» **TASK MATERIAL**:
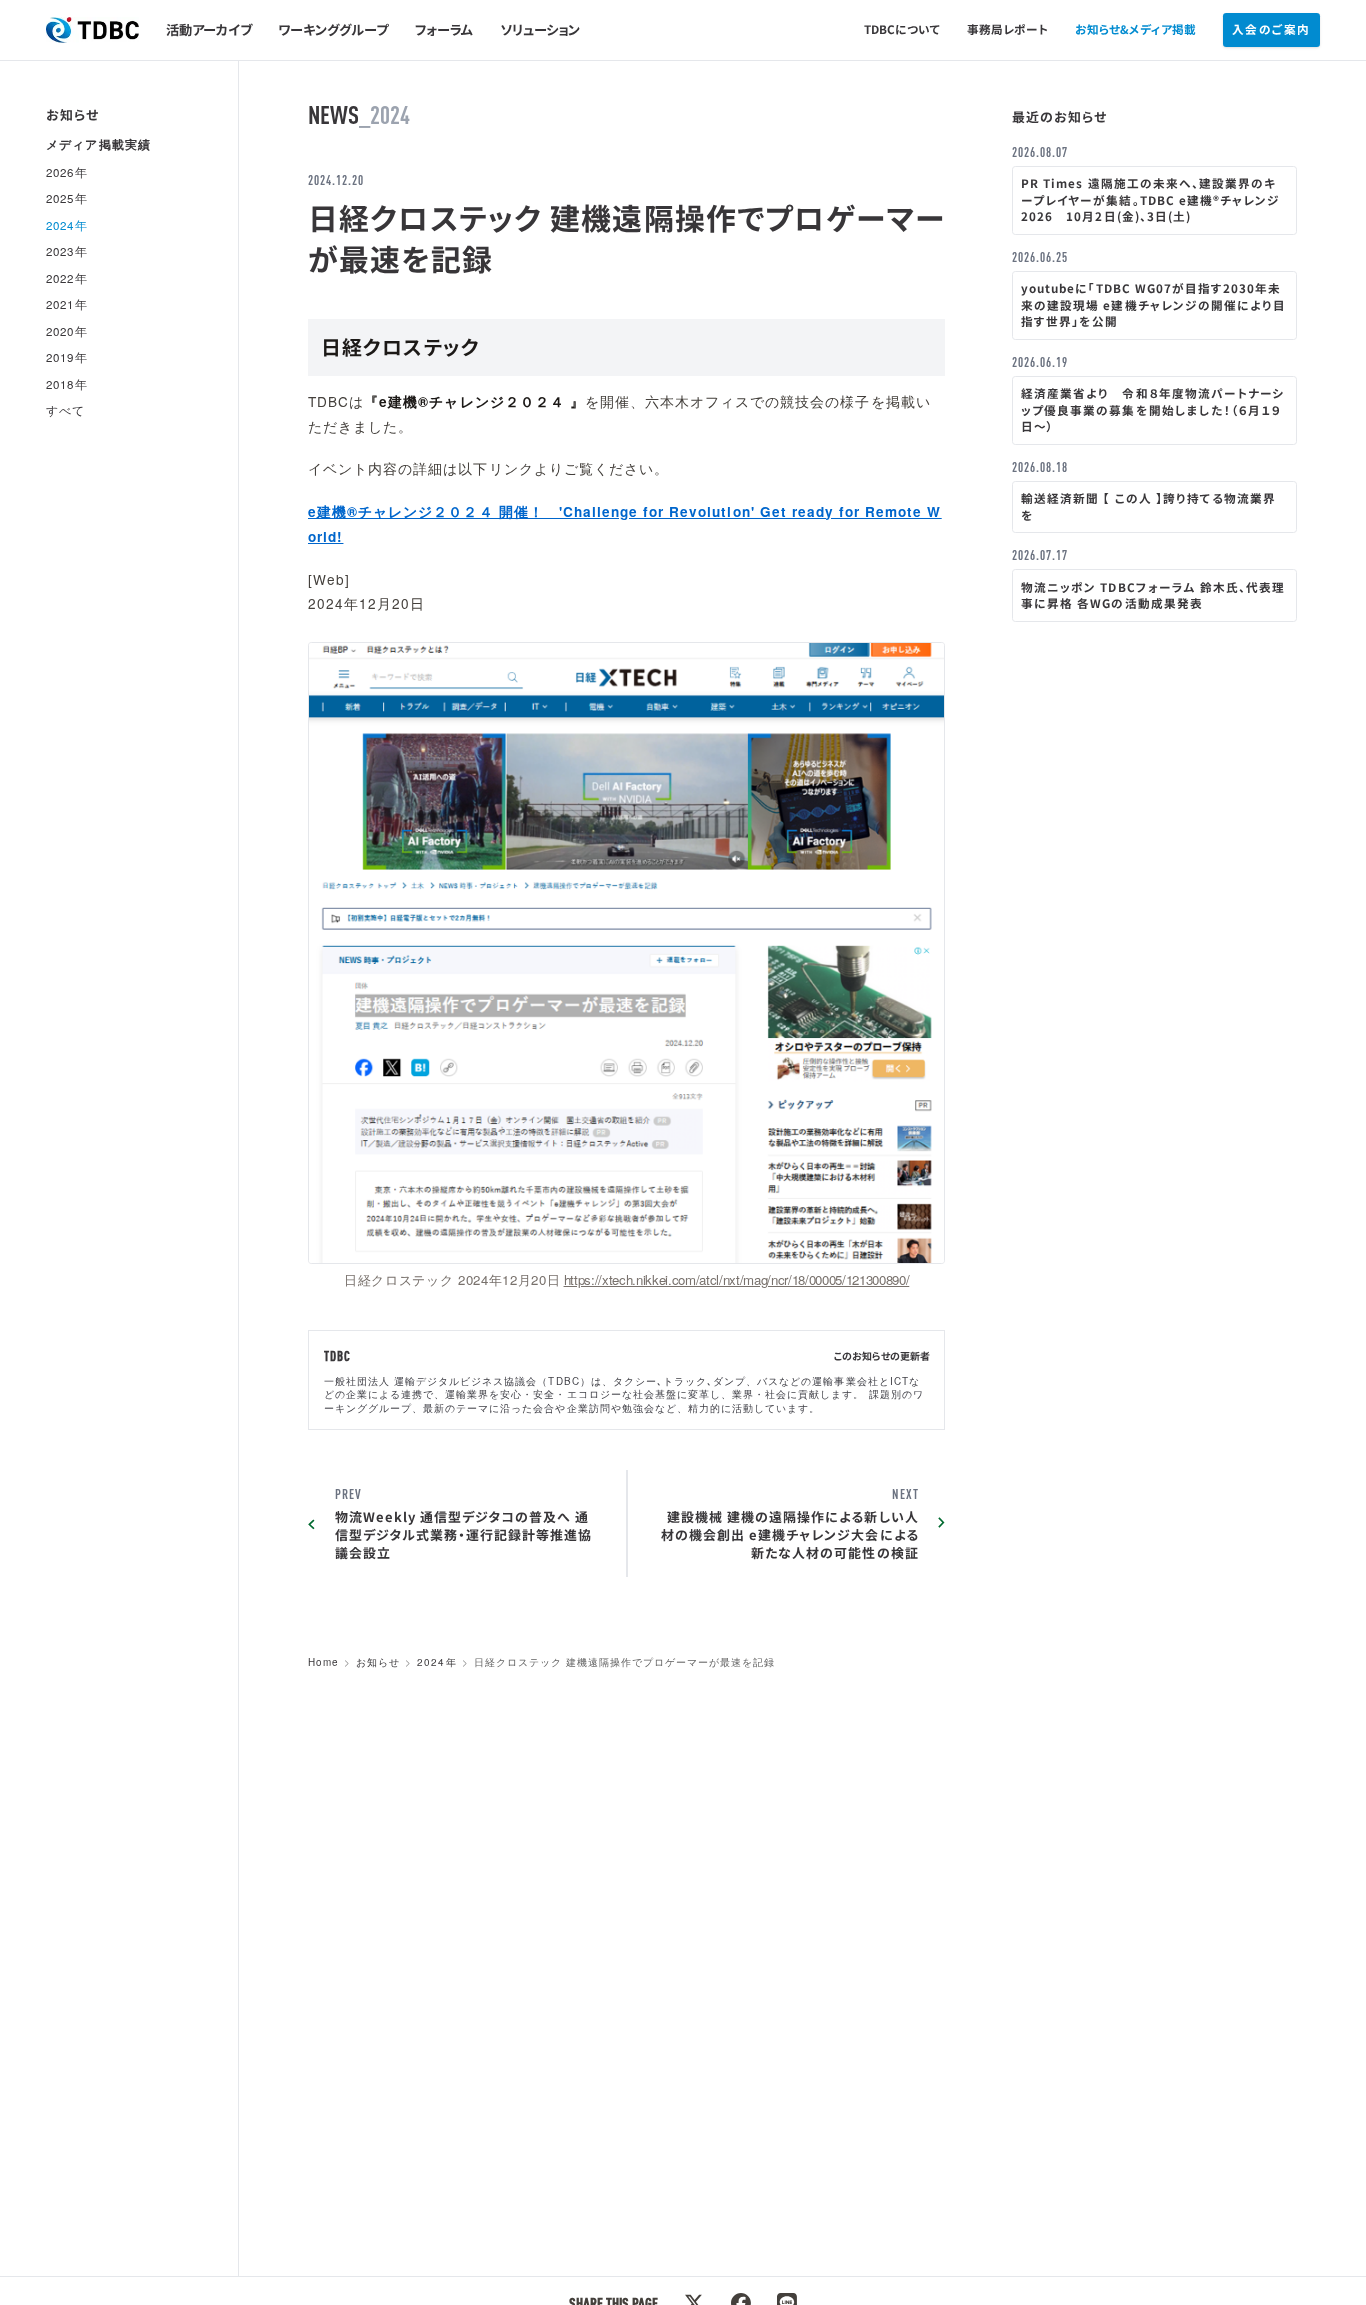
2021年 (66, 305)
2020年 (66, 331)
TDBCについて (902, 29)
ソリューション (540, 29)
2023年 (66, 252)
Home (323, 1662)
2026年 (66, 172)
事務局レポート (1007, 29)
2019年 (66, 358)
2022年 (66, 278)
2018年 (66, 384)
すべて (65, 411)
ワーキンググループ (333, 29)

» **WRITTEN TASK**: Please reproduce every one of the entries above word for word, leaving out the pictures.

» **RESULT**:
2021年 (66, 305)
2020年 (66, 331)
TDBCについて (902, 29)
ソリューション (540, 29)
2023年 (66, 252)
Home (323, 1662)
2026年 (66, 172)
事務局レポート (1007, 29)
2019年 (66, 358)
2022年 (66, 278)
2018年 (66, 384)
すべて (65, 411)
ワーキンググループ (333, 29)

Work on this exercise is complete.